**Task prompt**
Return each line of the records holding the string "menu".

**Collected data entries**
---

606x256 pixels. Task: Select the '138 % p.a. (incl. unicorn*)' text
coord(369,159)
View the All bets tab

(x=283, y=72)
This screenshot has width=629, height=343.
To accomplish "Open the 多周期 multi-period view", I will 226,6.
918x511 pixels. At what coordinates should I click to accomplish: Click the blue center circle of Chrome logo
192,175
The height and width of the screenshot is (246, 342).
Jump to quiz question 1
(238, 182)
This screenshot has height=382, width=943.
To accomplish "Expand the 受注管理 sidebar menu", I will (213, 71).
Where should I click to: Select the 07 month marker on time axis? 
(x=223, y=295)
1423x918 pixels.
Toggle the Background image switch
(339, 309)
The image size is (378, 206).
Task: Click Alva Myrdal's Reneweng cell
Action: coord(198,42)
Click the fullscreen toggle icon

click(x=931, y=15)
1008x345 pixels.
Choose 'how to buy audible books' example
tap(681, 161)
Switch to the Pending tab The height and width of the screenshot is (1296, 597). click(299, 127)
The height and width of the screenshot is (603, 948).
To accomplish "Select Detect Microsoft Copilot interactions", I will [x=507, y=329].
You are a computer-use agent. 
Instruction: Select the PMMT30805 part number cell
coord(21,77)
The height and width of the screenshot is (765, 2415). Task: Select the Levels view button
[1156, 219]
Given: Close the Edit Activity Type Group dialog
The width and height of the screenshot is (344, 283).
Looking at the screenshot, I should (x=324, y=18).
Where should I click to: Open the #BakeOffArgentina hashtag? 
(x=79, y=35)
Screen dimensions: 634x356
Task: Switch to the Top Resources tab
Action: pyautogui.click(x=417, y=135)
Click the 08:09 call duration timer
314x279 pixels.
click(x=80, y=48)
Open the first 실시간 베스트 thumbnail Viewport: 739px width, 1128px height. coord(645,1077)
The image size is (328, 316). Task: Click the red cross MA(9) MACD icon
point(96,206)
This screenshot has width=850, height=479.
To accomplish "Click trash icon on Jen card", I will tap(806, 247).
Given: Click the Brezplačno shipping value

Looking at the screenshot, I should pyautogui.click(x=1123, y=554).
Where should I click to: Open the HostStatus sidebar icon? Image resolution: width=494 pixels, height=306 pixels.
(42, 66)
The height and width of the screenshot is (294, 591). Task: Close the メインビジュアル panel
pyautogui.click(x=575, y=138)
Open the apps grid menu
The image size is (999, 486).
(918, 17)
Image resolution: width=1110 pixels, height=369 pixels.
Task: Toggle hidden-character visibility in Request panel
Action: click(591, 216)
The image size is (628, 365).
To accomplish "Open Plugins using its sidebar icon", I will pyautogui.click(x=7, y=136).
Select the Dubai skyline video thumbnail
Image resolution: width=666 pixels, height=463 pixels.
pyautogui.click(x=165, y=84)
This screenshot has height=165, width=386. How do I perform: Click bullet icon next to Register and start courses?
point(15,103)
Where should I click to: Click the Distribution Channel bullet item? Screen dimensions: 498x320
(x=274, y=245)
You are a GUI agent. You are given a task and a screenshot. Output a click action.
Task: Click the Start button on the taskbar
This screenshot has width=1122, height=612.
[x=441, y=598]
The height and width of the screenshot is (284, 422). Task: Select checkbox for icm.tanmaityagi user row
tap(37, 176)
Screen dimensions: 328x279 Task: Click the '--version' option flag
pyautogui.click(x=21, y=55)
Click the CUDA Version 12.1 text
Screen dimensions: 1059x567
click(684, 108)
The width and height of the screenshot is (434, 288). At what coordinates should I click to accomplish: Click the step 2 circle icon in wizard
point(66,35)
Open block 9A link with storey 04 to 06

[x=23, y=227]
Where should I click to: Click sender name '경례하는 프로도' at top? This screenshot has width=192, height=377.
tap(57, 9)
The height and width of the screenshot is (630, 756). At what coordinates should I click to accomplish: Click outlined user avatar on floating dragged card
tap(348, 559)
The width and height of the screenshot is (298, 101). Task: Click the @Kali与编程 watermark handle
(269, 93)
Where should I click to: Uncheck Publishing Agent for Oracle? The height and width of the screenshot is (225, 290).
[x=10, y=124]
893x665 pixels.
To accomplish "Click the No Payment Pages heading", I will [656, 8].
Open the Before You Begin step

---

**Written answer**
To accomplish "Expand the 受注管理 sidebar menu", I will (213, 71).
Open the apps grid menu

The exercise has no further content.